“... após fazer um estudo cuidadoso de tudo o que aconteceu desde o princípio, também eu decidi escrever de modo ordenado para ti, excelentíssimo Teófilo” (Lc 1,3)

Neste terceiro domingo do Tempo Comum, a liturgia nos convida a um passeio pelos primeiros capítulos do terceiro evangelista. O texto de hoje nos dá boas-vindas ao Evangelho de Lucas; em seguida, salta os relatos da infância e do batismo de Jesus. Depois de procurar dar solidez aos testemunhos da comunidade lucana e a tudo o que foi fixado por escrito a respeito de Jesus, nos situa diretamente em sua vida pública, já com o discernimento feito, durante o tempo do deserto, sobre o sentido de sua missão.

Antes de começar a narrar o ministério da vida pública, Lucas quer deixar muito claro a seus leitores qual é a paixão que impulsionou Jesus e qual foi o horizonte de sua atuação. Os cristãos devem saber em que direção o Espírito de Deus conduziu Jesus, pois segui-Lo é precisamente caminhar em sua mesma direção.
===============
• Instrução 1: Coloque em uma lista numerada o trecho dos registros que vai da linha que contém "At what coordinates" até o fim dos registros, sem as linhas em branco. Deixe as imagens fora da resposta.
O texto e os registros são materiais independentes entre si.

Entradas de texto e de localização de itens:
===============
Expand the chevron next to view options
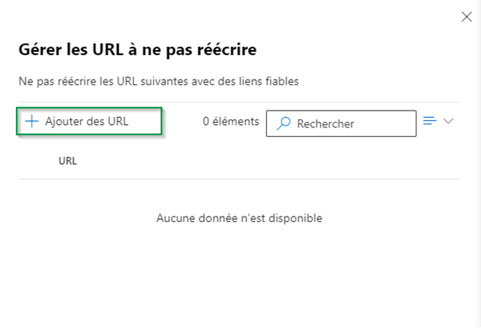Image resolution: width=481 pixels, height=328 pixels. point(448,121)
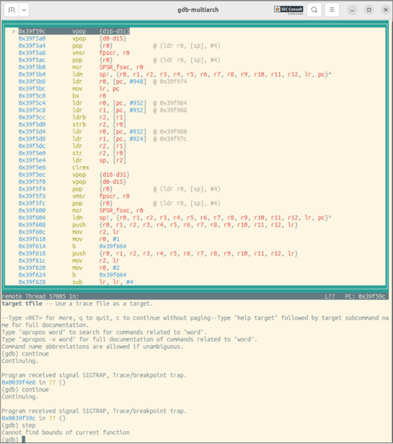Select the clrex instruction line

tap(81, 168)
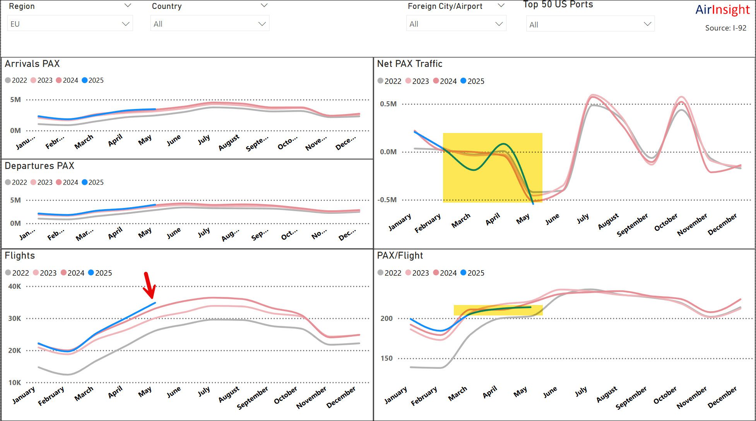
Task: Click the AirInsight logo
Action: tap(722, 10)
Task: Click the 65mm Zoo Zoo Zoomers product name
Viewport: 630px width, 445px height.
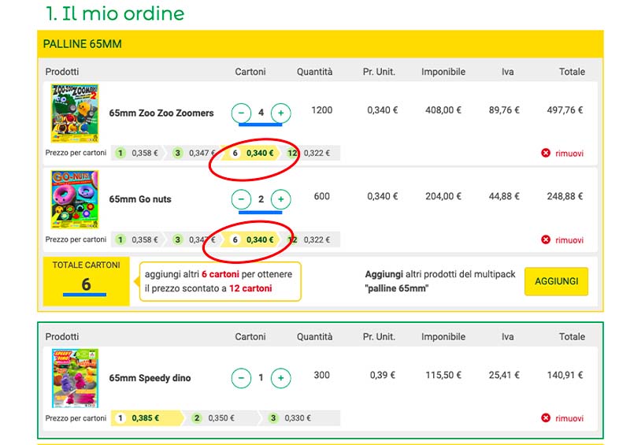Action: click(161, 113)
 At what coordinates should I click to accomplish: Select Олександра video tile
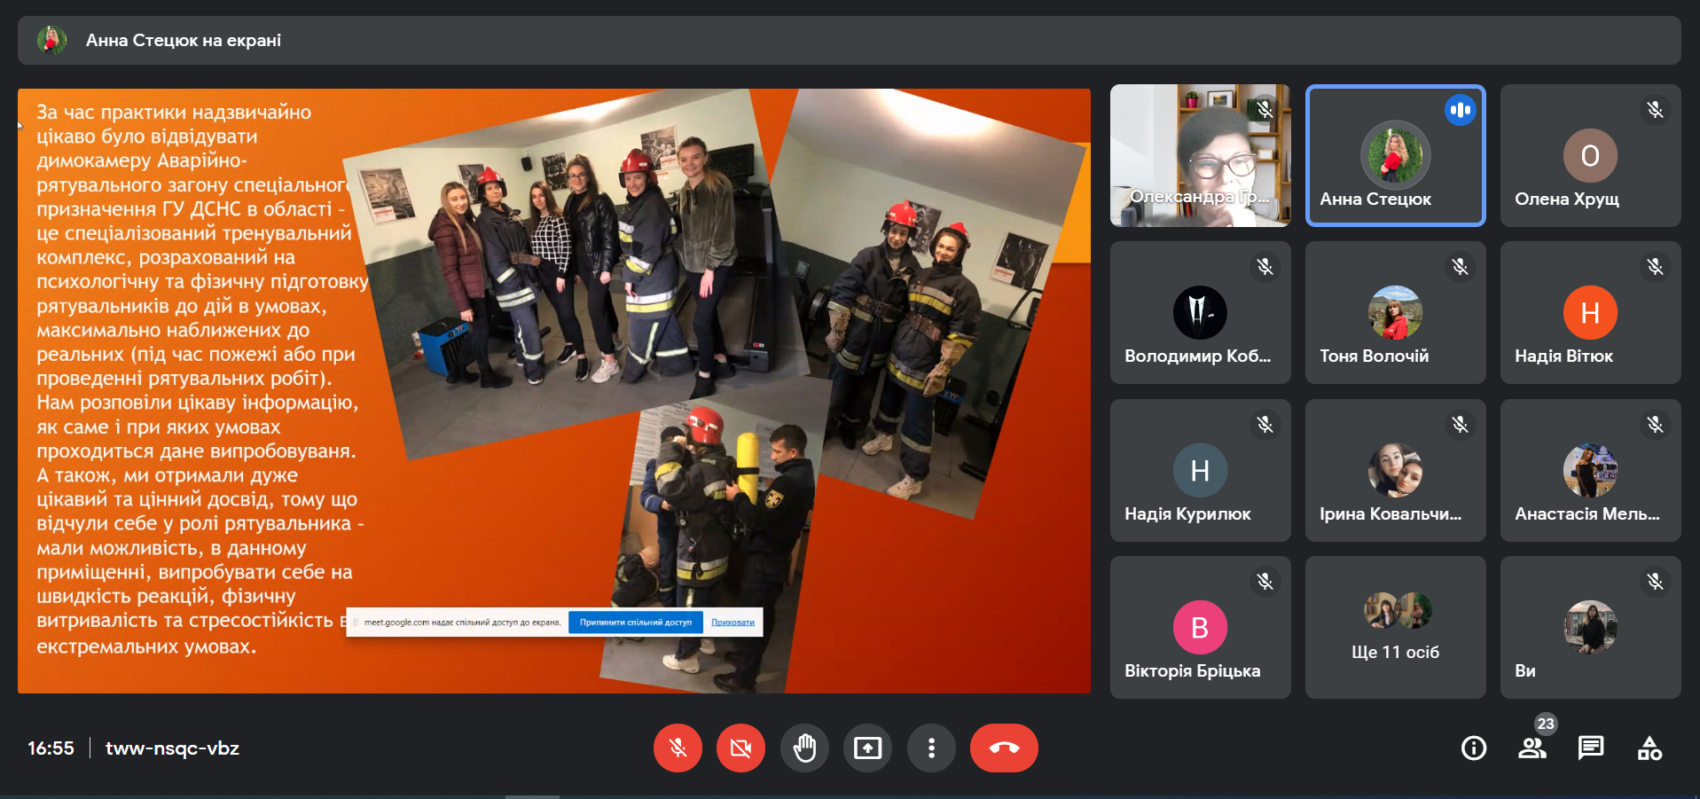pyautogui.click(x=1200, y=155)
===============
• Instrução 2: Segundo o bloco de texto, em qual domingo do Tempo Comum se situa a liturgia comentada?

• Resposta correta 1:
1.  At what coordinates should I click to accomplish: Select Олександра video tile
2. pyautogui.click(x=1200, y=155)

• Resposta correta 2: No terceiro domingo do Tempo Comum.